The Ba 2+ sensitivity of the Na +-induced Ca 2+ efflux in heart mitochondria: the site of inhibitory action

Abstract

The Na +-induced Ca 2+ release from rat heart mitochondria was measured in the presence of Ruthenium red. (1) Ba 2+ effectively inhibited the Na +-induced Ca 2+ release. At 10 mM Na + 50% inhibition was reached by 1.51 ± 0.48 (S.D., n = 8) μM Ba 2+ in the presence of 0.1 mg/ml albumin and by 0.87 ± 0.25 (S.D., n = 3) μM Ba 2+ without albumin. (2) In order to inhibit, it was not required that Ba 2+ ions enter the matrix. 140Ba 2+ was not accumulated in the mitochondrial matrix space; further, in contrast to liver mitochondria, Ba 2+ inhibition was immediate. (3) The Na +-induced Ca 2+ release was inhibited by Ba 2+ non-competitively, with respect of the extramitochondrial Na +. (4) The double inhibitor titration of the Na +-Ca 2+ exchanger with Ba 2+ in the presence and absence of extramitochondrial Ca 2+ revealed that the exchanger possesses a common binding site for extramitochondrial Ca 2+ and Ba 2+, presumably the regulatory binding site of the Na +-Ca 2+ exchanger, which was described by Hayat and Crompton (Biochem. J. 202 (1982) 509–518).
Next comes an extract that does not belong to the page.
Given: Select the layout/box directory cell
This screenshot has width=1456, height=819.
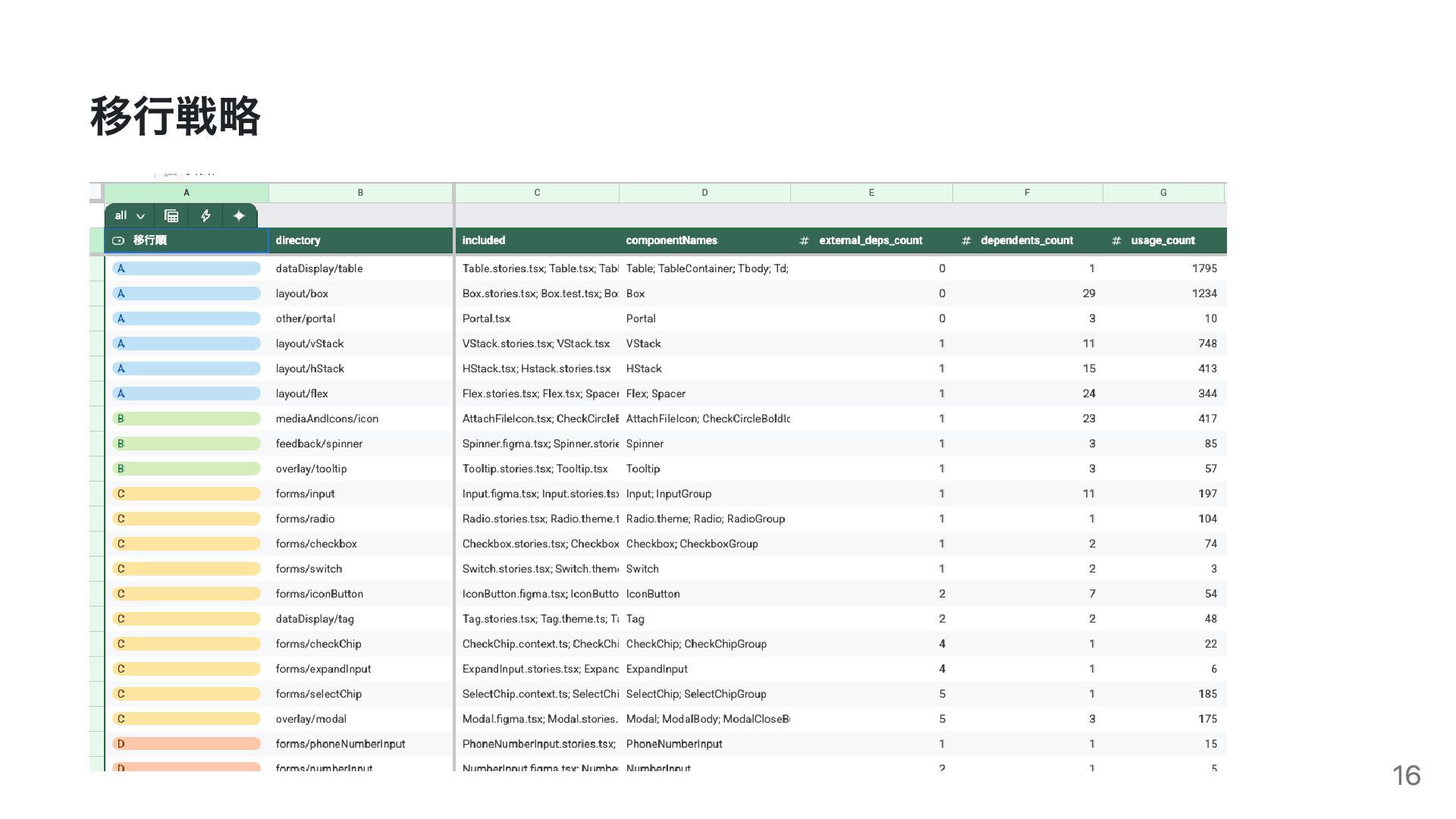Looking at the screenshot, I should tap(302, 293).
All these observations indicate that Ba 2+ acts at the cytoplasmic surface of the inner mitochondrial membrane. The inhibitory properties of Ba 2+ on the Na +-dependent Ca 2+ release in heart mitochondria are basically different from those found on Na +-independent Ca 2+ release in liver mitochondria (Lukács, G.L. and Fonyó, A. (1985) Biochim. Biophys. Acta 809, 160–166).